THE PROBLEM: Extract each line of the records below that contains the string "should", treating uppercase and lowercase as distinct.

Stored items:
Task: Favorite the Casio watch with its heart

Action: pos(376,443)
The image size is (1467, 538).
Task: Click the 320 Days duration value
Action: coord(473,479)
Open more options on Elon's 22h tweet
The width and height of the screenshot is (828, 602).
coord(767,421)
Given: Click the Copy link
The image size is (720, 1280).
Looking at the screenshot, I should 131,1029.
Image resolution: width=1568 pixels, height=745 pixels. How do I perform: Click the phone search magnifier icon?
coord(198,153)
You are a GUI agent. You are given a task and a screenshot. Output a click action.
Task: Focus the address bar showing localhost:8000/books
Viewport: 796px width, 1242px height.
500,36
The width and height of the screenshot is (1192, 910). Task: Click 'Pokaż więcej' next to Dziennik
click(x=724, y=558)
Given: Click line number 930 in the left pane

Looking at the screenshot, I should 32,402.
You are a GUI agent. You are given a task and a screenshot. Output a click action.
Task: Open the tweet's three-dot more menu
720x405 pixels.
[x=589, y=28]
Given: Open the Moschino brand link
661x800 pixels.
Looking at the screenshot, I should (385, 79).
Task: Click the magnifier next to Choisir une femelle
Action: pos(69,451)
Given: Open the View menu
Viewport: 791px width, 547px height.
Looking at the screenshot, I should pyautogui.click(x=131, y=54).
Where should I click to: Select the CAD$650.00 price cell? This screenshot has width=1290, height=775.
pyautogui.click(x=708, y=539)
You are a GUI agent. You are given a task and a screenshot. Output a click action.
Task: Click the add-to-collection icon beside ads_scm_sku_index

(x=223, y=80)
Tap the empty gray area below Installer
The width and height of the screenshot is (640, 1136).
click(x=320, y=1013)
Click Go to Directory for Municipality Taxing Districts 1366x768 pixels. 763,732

REPLY TO THE TASK:
Looking at the screenshot, I should 131,1029.
Looking at the screenshot, I should 32,402.
Looking at the screenshot, I should (385, 79).
Looking at the screenshot, I should pyautogui.click(x=131, y=54).
Where should I click to: Select the CAD$650.00 price cell? This screenshot has width=1290, height=775.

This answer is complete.